The first step to breaking down her depression was removing herself from a negative physical space. Danilova ditched Seattle and moved back to her rural, isolated hometown in Wisconsin to build a house in its woods, an imperative decision to improve her own mental health and well-being. It was there that she completed the second step: writing the crux of Okovi and, along with it, the self-reflective steps of confronting shackles and the various movements that can help unlock them. Naturally, Okovi submerges itself in a spacious type of darkness. The music mirrors her questions, channeling the eerie production of artists like Portishead, Imogen Heap, and Grouper. But while the hushed reverb of “Doma” or anthemic, slow-burning groove of “Soak” touch upon those sounds, Danilova isn’t trying to sound like those artists. The opera-trained singer creates her own path, synthesizing her past work with noise, electronica, classical music, and more into a hybrid that’s entirely her own. On “Veka”, she deepens her sound with tubular gong-like sounds, giving the illusion of a bell being hit gently, while background vocal wails and reversed spoken words sound like delusional pleas that snaked out of an insane asylum. Elsewhere, she gives way to other musicians, bringing in friends to turn her ruminations on “Ash to Bone” and “Witness” into effecting, minimalist classic works with cello, violins, and double bass. The most hard-hitting sound of Zola Jesus’ evolution on Okovi is the blown-out electronic production of “Exhumed”. A menacing breakdown scatters its emotions with thundering drum percussion and terse strings. The instrumentals nod to ‘90s goth rock — which could come across like the melodramatic lurches of Evanescence — but sound full and dramatic, veering towards the jagged coolness of Björk’s Vulnicura instead.
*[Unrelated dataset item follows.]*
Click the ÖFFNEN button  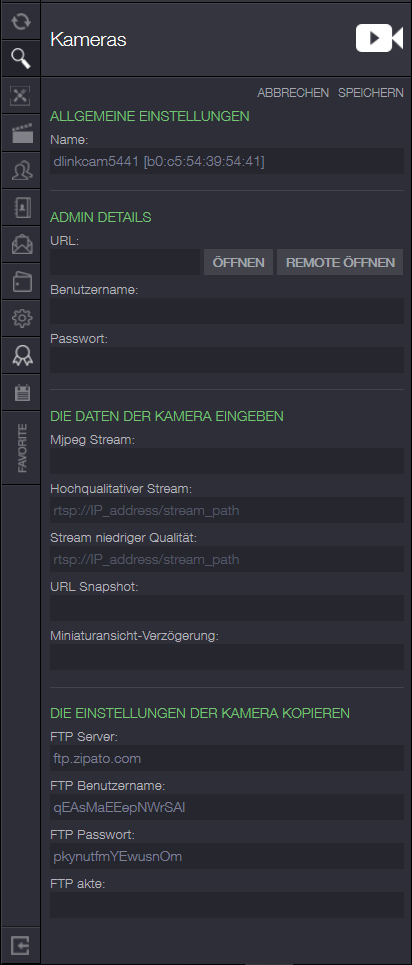(238, 262)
Despite the sprawling instrumentation and swirling darkness present throughout, Okovi sees Danilova take full control of her sound. Her struggles with depression position her as a friend looking to help, turning her negative moments into a helping hand, urging others to crawl out of their holes as she did. In a world that provides ample reasons-as-weapons to damage oneself, she wrote “Siphon” for those nearing the end of their ropes in hopes of giving them a hand to reach safety. Like a goth version of HAIM, the song follows drum machine slaps and glistening synth until the vocals vanish, leaving a whirring, unsettling electronic fuzz that reminds you that this dream-like cloud came and vanished amidst a record of dark noise electronica. Elsewhere, her vocal delivery pushes into another side of her personality that hasn’t been shown before. Near the end of “Soak”, Danilova snaps, and her pitch-perfect notes give way to a free-form howl that sounds liberating at minimum. Finding yourself isn’t about getting to a point of happiness, nor is it about discovering what you like. It’s about finding out how to balance everything, how to accept who you are, and how to move forward in a way that engages with the world by absorbing both the good and the bad. The vocal dexterity and lyrical aid on Okovi positions Zola Jesus as a must-listen for anyone struggling to figure out how to tread life’s waters.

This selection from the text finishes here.